• Source text:

>> START

CALLER: Hi, Rush. How you doing?

RUSH: Fine and dandy.

CALLER: You know, I gotta completely agree with you. Sad day because, you know, I spent my entire career in the FBI, and I know some of these players personally.

RUSH: Oh, wow, you did?

CALLER: Yes, I did. Yes.

RUSH: You’re retired now?

CALLER: I’m retired, yeah. But what you’re saying is right. I mean, 17 missteps, this just doesn’t happen in the bureau. And, you know, it’s one of those deals when it walks like a duck and it quacks like a duck, it’s a duck. And I don’t know what else to say other than that —

RUSH: Well, tell me a little bit about your experience in the FBI. Were you a field agent? Were you —

CALLER: Yeah.

RUSH: Okay.

CALLER: Yes. And a supervisor.

RUSH: All right.

CALLER: And, you know —

RUSH: Did you go to the Quantico school and all that —

CALLER: Oh, yeah, I did it all, yeah.

RUSH: All right.

>> END

• Required tasks:
**a.** Quote the passage of the radio call transcript that begins with the words containing "RUSH: You’re retired" and ends with "And a supervisor.".
**b.** Extend the radio call transcript past its last line, keeping its speaker format.

• Data:

>> START

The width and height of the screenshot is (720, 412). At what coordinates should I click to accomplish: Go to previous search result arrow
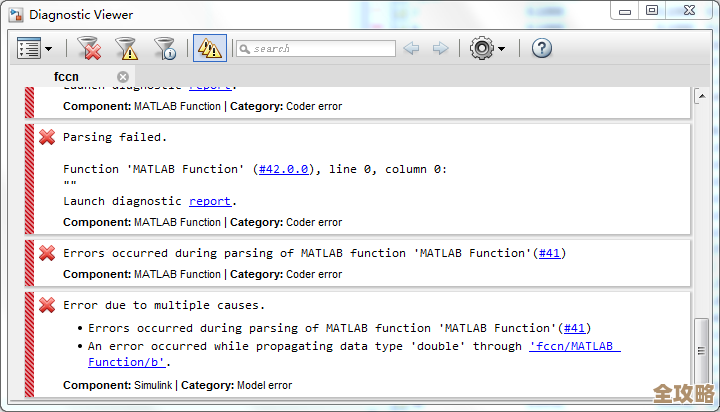coord(411,48)
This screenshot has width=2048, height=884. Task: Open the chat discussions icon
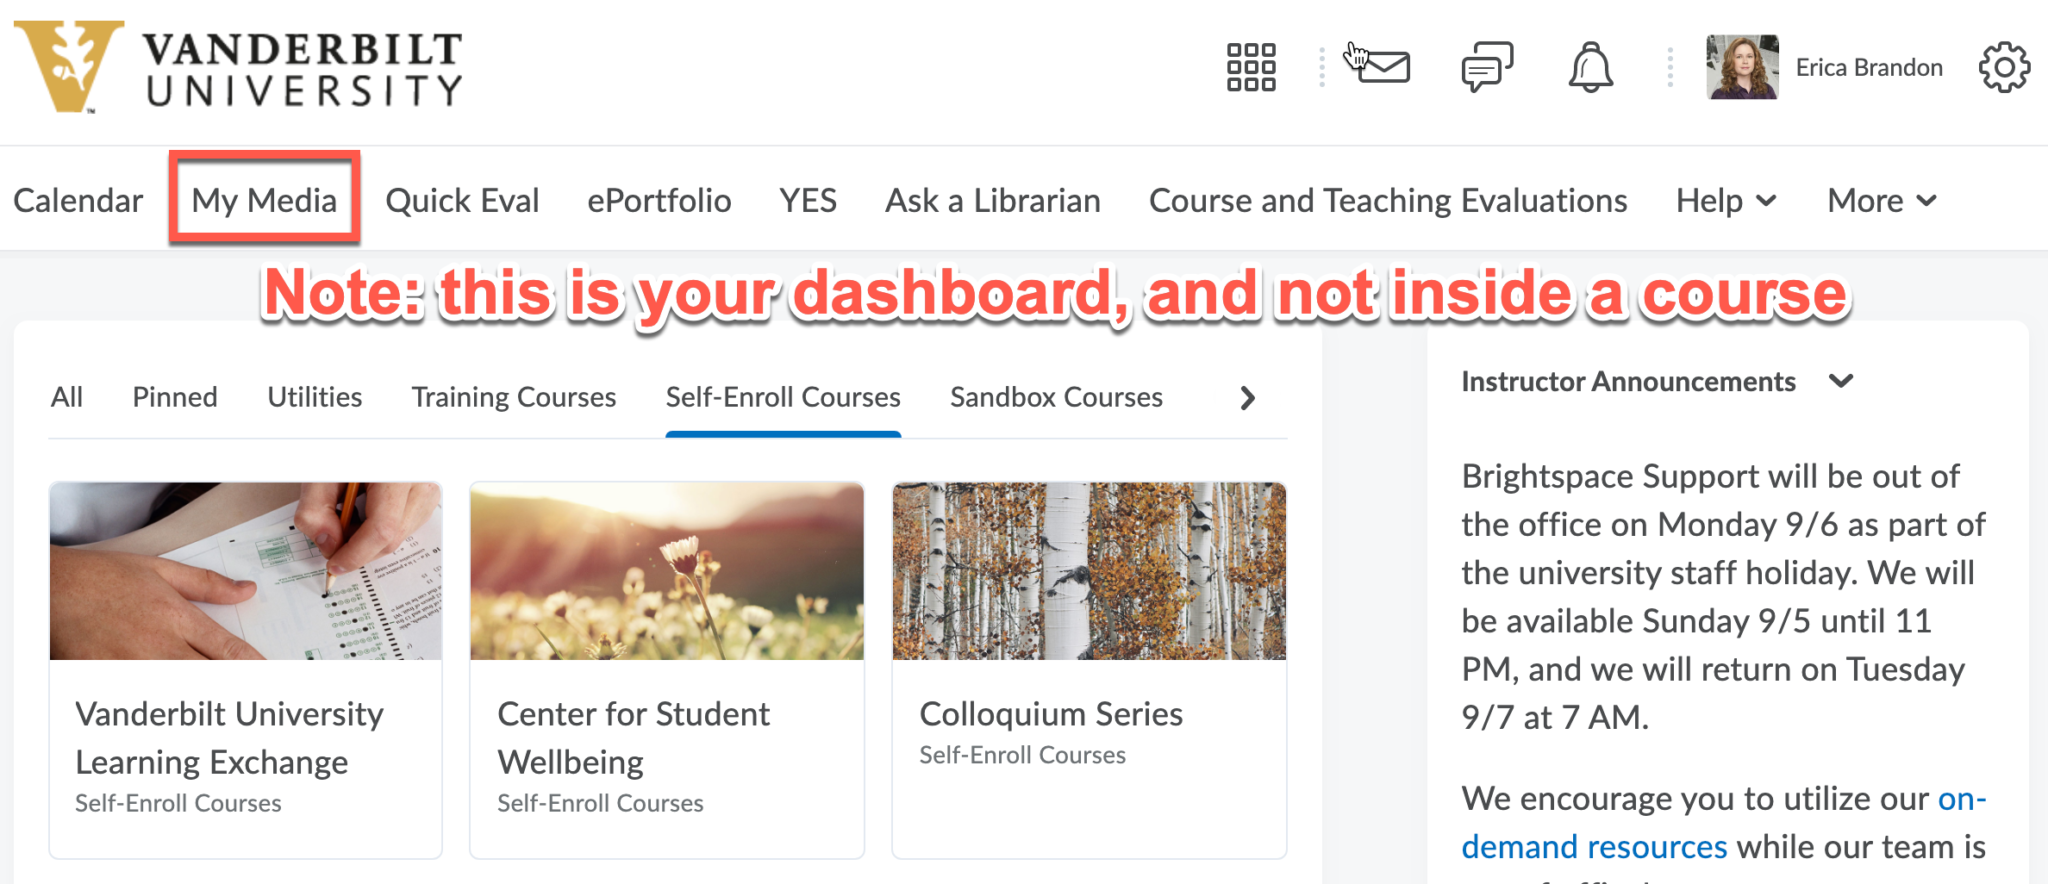coord(1487,67)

>> END

• Exercise answers:
**a.**
RUSH: You’re retired now?

CALLER: I’m retired, yeah. But what you’re saying is right. I mean, 17 missteps, this just doesn’t happen in the bureau. And, you know, it’s one of those deals when it walks like a duck and it quacks like a duck, it’s a duck. And I don’t know what else to say other than that —

RUSH: Well, tell me a little bit about your experience in the FBI. Were you a field agent? Were you —

CALLER: Yeah.

RUSH: Okay.

CALLER: Yes. And a supervisor.

**b.**
CALLER: But what your audience needs to know is these Woods Procedures, which he’s talking about frequently in the — I went through the summary last night. They’re very meticulous and they happen everywhere. And their entire purpose is to ensure the accuracy of the FISA application. Because you don’t want to invade somebody’s privacy without due process, essentially. And it is rare to even have a single mistake in those things. And he’s outlining 17 mistakes as you just said and as Mike Lee just said.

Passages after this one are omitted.